Bolsonaro é o retorno da ditadura em seu estado máximo de ânimos e bestialidades. Nem toda MPB do mundo poderia descrever o terror embutido e encarnado nessa abominação inumana cujo nome de batismo assusta e ofende. 

É por isso que Lula ainda está preso e é por isso que essa prisão política se arrasta como uma tortura de fios elétricos enterrados na carne de um país inteiro. 

Dilma Rousseff, torturada e presa pelo terrorismo assassino de estado de outrora – que volta ainda mais forte hoje, torturando a Amazônia, o litoral nordestino, os indígenas, as mulheres, os pobres, pretos, gays, crianças e idosos – sabe muito bem o que esperar desse sufocamento golpista intermitente. Ela diz que não ficará pedra sobre pedra.  

Essa pedra de Dilma não é um pedregulho bem comportado, à espera de um chute poético deferido por um transeunte solitário e idealista. Essa pedra é uma pedra de sangue, é a pedra no meio do caminho do fascismo e do mercado financeiro. 

Há um pudor muito grande no Brasil quando se fala em ‘sangue’. Nossa elite covarde tem pânico do sangue. Ele faz sangrar assepticamente o povo à distância, mas tem medo de sentir o sangue desse povo escorrendo pelos seus antebraços. É mais um dispositivo de poder discursivo disponibilizado em nossa história antidemocrática: tudo, menos sangue.  

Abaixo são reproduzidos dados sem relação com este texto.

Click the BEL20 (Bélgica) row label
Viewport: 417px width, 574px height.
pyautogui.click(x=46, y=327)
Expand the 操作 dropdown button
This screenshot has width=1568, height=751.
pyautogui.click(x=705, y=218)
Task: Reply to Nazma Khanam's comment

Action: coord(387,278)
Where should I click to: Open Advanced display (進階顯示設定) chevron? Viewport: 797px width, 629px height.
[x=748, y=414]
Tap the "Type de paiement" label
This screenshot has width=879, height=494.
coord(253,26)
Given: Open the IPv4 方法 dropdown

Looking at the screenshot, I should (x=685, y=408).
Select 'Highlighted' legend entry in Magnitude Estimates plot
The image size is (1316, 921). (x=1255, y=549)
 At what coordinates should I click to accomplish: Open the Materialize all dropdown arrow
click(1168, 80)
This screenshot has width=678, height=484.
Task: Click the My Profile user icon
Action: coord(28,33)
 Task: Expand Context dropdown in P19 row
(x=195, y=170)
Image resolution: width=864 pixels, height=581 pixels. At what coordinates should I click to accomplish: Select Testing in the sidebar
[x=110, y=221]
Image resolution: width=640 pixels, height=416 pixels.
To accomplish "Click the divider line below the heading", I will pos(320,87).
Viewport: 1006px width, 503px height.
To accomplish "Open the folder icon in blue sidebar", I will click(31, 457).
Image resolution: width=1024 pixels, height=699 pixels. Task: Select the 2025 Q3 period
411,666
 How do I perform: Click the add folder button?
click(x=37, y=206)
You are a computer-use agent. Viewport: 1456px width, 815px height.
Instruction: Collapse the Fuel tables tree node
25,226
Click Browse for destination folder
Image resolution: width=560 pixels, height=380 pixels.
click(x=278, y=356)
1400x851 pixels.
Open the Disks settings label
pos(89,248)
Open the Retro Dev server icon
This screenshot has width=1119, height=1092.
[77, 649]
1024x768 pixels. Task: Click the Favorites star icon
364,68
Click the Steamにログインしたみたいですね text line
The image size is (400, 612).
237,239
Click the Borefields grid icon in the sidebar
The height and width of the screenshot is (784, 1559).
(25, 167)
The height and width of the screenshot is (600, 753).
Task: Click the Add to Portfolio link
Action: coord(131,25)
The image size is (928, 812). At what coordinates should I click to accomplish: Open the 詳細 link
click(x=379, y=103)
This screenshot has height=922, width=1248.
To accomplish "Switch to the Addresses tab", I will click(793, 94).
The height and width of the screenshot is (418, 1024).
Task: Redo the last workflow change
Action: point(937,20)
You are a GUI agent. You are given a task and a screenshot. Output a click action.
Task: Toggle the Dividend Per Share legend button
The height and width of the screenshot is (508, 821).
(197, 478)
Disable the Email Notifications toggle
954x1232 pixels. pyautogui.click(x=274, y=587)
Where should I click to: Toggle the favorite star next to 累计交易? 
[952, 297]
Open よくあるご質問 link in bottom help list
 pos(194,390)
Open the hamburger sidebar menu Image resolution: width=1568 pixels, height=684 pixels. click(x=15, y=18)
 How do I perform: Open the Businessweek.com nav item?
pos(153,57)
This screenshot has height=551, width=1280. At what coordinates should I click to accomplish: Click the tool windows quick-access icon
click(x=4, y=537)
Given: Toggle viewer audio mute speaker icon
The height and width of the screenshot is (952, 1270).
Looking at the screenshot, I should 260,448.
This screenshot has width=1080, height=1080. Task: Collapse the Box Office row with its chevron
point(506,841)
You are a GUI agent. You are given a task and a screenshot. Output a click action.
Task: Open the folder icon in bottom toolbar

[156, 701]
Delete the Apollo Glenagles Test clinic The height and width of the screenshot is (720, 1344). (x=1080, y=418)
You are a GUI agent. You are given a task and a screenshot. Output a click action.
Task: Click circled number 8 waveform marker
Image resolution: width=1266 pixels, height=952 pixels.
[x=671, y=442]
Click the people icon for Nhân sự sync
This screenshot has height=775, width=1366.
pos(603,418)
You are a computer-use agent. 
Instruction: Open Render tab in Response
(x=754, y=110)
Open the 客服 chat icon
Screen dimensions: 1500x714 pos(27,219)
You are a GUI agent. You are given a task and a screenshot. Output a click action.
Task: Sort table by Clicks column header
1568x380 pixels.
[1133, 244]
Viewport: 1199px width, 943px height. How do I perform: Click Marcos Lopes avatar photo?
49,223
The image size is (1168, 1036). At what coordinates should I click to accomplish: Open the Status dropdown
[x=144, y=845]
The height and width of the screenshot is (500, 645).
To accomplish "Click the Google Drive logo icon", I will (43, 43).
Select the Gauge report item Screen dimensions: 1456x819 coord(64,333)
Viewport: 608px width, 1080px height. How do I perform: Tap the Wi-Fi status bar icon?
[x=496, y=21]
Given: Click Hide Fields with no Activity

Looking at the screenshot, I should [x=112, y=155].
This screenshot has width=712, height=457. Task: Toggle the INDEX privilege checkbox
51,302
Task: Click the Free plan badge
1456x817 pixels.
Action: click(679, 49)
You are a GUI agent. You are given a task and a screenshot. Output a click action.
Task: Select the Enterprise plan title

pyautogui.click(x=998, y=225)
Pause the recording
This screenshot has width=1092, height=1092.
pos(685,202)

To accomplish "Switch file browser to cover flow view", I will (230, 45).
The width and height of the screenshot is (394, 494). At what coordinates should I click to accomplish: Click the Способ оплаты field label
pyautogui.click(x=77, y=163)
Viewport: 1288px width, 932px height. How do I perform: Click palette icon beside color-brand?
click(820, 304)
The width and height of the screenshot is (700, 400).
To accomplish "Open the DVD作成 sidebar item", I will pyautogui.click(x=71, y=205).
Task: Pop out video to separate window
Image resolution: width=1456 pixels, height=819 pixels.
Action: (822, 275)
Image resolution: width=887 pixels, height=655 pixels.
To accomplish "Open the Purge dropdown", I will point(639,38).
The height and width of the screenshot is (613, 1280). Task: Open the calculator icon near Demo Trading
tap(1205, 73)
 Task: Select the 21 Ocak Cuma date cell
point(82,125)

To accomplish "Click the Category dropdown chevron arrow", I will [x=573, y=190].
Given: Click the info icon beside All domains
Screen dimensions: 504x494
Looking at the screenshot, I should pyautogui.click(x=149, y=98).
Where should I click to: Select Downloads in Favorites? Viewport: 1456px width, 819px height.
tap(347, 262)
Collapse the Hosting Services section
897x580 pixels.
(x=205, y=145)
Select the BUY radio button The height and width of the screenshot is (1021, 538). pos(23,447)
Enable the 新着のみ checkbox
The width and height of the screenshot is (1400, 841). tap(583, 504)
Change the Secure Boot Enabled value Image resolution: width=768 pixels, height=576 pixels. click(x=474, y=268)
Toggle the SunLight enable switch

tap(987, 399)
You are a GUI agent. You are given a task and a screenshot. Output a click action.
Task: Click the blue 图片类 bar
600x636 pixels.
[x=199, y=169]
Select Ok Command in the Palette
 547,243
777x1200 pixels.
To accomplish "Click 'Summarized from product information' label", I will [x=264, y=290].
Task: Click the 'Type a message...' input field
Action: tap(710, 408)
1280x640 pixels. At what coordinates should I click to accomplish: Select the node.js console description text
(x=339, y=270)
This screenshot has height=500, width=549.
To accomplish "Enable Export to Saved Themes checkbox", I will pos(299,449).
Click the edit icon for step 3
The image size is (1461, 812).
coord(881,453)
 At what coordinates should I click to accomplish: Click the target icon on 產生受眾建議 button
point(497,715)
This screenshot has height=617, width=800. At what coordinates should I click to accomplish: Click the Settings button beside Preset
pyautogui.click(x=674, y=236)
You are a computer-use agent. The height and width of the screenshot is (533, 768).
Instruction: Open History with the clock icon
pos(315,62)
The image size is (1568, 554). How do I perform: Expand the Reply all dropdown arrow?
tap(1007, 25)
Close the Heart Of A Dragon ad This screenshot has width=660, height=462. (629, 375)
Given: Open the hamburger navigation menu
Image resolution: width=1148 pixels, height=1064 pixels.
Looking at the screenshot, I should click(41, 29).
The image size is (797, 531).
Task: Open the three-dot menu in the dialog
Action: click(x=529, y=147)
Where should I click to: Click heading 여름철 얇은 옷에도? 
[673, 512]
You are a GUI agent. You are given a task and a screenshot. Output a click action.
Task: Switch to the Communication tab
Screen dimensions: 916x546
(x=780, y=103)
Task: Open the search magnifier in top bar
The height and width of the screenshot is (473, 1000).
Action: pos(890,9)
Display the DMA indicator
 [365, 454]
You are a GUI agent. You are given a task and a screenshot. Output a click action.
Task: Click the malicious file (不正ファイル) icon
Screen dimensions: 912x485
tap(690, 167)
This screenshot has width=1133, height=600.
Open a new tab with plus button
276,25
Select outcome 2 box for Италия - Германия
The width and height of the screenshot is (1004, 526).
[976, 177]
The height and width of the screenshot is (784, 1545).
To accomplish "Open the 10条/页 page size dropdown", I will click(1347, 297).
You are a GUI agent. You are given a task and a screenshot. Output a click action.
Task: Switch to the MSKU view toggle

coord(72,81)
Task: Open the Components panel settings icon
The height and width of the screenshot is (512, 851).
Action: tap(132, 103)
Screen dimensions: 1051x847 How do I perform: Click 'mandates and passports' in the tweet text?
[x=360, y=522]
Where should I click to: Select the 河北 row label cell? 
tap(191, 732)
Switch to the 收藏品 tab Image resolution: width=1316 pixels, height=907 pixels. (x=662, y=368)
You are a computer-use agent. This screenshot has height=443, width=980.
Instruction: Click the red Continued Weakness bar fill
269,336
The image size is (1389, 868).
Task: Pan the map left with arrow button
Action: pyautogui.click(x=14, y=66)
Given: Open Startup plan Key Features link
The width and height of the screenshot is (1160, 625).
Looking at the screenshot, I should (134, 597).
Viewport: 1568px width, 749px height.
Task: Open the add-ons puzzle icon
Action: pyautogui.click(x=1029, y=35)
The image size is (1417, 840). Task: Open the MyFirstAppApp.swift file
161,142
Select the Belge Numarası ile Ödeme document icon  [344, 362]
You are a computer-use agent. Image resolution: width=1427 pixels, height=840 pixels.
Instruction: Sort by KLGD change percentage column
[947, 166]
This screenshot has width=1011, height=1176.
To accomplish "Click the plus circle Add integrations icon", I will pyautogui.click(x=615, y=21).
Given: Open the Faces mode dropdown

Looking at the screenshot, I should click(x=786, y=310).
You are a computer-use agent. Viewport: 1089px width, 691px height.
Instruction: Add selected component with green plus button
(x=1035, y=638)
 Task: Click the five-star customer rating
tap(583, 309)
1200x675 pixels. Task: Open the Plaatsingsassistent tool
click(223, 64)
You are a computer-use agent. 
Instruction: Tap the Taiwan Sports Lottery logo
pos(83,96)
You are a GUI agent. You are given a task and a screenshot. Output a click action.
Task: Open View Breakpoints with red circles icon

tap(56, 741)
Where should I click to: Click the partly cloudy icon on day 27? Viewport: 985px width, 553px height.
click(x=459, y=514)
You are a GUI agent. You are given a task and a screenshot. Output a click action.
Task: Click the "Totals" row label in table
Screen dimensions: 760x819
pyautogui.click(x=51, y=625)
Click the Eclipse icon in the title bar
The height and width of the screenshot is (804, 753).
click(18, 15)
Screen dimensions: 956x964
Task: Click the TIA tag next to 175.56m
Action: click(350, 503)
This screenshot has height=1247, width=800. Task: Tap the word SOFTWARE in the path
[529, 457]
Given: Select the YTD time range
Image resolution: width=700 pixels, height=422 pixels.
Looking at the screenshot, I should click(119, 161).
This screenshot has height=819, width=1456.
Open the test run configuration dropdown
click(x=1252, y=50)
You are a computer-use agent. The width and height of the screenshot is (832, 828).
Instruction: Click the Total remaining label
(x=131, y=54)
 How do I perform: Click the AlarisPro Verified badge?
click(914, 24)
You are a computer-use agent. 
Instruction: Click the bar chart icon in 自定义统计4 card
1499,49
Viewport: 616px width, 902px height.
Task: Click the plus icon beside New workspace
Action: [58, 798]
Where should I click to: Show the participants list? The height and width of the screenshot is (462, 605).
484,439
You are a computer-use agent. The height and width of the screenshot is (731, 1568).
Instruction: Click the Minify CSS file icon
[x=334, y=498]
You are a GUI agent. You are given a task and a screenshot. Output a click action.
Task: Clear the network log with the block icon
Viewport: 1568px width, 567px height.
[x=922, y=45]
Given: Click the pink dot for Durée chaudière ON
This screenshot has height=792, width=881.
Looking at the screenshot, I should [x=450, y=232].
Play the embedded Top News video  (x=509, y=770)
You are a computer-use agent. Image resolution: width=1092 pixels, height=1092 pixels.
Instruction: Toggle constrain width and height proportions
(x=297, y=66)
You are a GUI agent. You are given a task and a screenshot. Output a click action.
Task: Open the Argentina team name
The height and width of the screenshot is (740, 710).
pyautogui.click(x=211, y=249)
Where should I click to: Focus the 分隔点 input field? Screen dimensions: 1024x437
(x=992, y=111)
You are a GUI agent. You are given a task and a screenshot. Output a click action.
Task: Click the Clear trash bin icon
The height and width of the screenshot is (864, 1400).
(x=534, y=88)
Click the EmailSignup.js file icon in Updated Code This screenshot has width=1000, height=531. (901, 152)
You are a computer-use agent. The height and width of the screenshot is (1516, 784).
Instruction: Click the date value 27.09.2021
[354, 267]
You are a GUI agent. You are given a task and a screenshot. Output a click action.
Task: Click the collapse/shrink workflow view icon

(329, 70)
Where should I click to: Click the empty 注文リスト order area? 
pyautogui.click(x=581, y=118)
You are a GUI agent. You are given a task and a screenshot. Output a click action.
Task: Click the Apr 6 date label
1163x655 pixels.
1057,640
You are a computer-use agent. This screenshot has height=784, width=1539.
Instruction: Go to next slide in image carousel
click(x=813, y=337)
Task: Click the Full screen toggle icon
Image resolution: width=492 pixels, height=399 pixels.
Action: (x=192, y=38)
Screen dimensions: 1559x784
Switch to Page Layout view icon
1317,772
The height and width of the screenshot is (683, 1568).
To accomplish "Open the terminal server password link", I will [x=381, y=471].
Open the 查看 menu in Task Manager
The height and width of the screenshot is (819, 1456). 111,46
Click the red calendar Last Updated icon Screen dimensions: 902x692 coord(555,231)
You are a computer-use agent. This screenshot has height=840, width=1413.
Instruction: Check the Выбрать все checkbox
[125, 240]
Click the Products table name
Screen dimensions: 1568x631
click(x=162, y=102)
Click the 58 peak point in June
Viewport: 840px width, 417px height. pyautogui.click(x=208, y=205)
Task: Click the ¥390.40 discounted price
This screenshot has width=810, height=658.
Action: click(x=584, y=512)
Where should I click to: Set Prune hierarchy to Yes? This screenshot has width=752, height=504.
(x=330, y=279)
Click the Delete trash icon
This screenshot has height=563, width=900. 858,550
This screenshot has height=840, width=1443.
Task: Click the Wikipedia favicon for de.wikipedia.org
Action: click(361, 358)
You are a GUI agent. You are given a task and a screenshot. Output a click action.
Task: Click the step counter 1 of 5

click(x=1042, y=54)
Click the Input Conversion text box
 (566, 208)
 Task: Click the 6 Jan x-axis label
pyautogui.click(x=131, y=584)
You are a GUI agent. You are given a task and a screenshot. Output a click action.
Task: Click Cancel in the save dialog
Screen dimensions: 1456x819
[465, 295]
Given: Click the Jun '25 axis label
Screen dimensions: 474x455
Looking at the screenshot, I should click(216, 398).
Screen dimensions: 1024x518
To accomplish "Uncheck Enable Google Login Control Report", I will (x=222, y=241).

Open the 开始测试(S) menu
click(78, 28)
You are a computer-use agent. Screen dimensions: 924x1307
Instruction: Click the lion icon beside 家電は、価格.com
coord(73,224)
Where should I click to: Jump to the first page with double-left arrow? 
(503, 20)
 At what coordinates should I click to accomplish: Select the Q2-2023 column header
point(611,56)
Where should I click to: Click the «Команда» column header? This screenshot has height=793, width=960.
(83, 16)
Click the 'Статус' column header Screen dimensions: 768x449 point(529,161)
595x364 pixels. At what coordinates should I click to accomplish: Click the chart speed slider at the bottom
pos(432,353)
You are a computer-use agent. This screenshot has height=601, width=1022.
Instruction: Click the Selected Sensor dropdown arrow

E assim, cumprem-se 500 anos de dominação. Sangue? Só para reestabelecer a lei e a ordem, aliás, protocolo que será intensificado nas próximas semanas, quando o Brasil explodir, como o Chile. 

Não se irá combater uma nova ditadura 4.0 civil-midiático-empresarial-militar com a crença no poder judiciário, na opinião pública, no bom senso das autoridades e nas instituições. 

O que se costuma esquecer nessas hostes do bom comportamento sociológico é que a língua é uma instituição e, consequentemente, o povo é uma instituição – a mais importante de todas. 

É preciso respeitar a instituição Povo. E para que isso aconteça, é preciso que o povo se respeite a si mesmo. 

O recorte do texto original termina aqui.